Achmore (An t-Acha Mòr; marked on some maps as Acha Mòr) is a village in the Scottish Outer Hebrides, on the Isle of Lewis. The name means 'big field'. Achmore is within the parish of Lochs and lies on the A858, about 7 mi southwest of Stornoway. The village is the only one on Lewis which does not lie on the coast.

The village was one of several that were created in around 1823 in Lochs to accommodate tenants that had been evicted from other parts of the parish and island. It was founded by former tenants of the farm of Kirkibost on the island of Bernera. They claimed that they had been forced to give up their lease at the insistence of the Seaforth Estate, and had moved to Achmore and nearby Lochganvich with the agreement of the said Estate and with the promise of a 14-year lease of these farms.

In the early 1830s, however, the Estate, having found a more profitable tenant or use for the land of these 1823 villages, began formal proceedings to evict the existing tenants, on the basis that they had no written lease. The other villages bowed to Estate pressure and disappeared, but Achmore seems to have been different.

Six of the tenants of that farm – John Maclennan Senior, John Macdonald Senior, John Mackenzie, Kenneth Maciver, Murdo Maciver and Finlay Maclean – fought their eviction notices through the courts, ending up in the Court of Session in Edinburgh in 1833. Their defence was that although they had not been given a formal written lease, their occupation of the lands had been verbally agreed by the Estate Factor; that they had their names recorded in the estate rental logs; and that they paid their rents in full to the estate over those previous nine years.
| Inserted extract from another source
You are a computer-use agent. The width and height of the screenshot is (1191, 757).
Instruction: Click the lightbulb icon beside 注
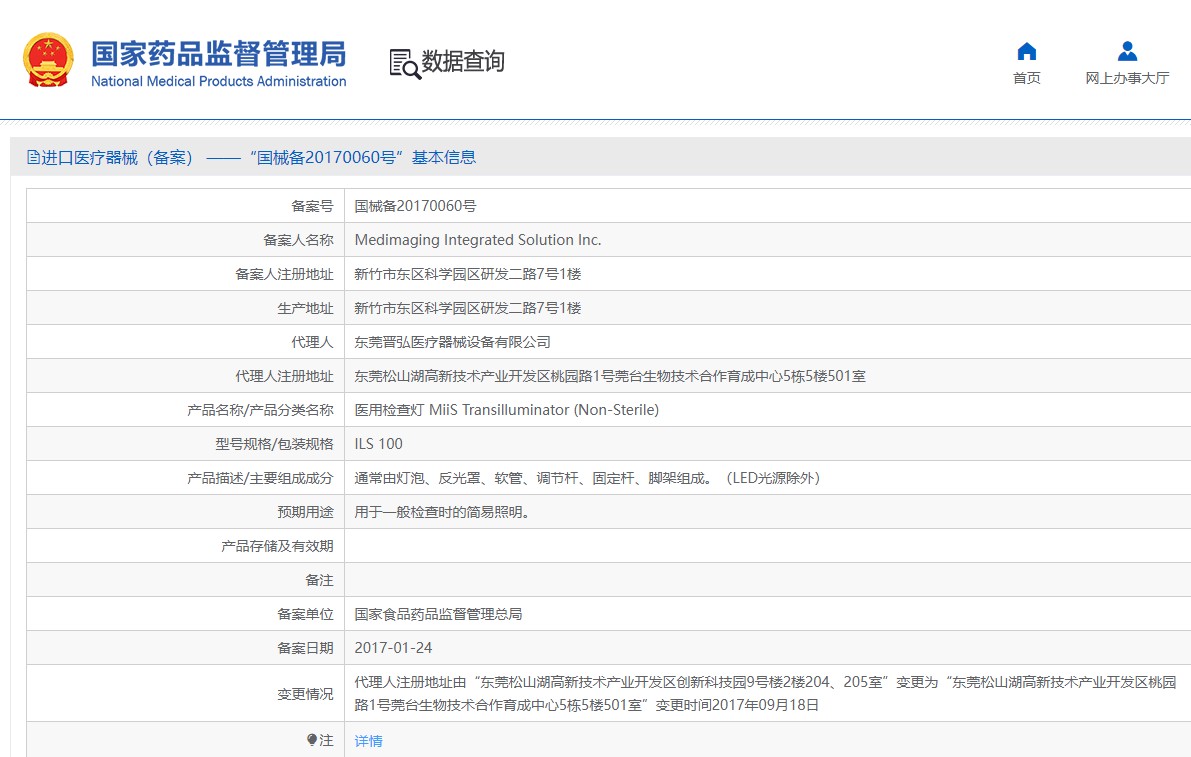point(312,740)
They also produced an estate document from 1823 which detailed how the farms of Achmore and Lochganvich should be lotted into 20 holdings together with a defined lot size of three acres, and rules by which the hill ground should operate in shared usage. It also suggested that 14 years would be the ordinary lease period. Ultimately, they were successful, and so they were allowed to stay.

==Early history==
The remains of a fallen ancient stone circle lie close to the village. It was sited to link rare risings and settings of the moon and the sun with a hill range looking like a sleeping (and, only from the Achmore stone circle, pregnant) woman, called Cailleach na Mointeach (The Old Woman of the Moors). The circle was discovered in 1981 and measures 41 metres across. The circle was built around 3000 BC and probably consisted of 22 slabs up to two metres tall, two of which remain standing.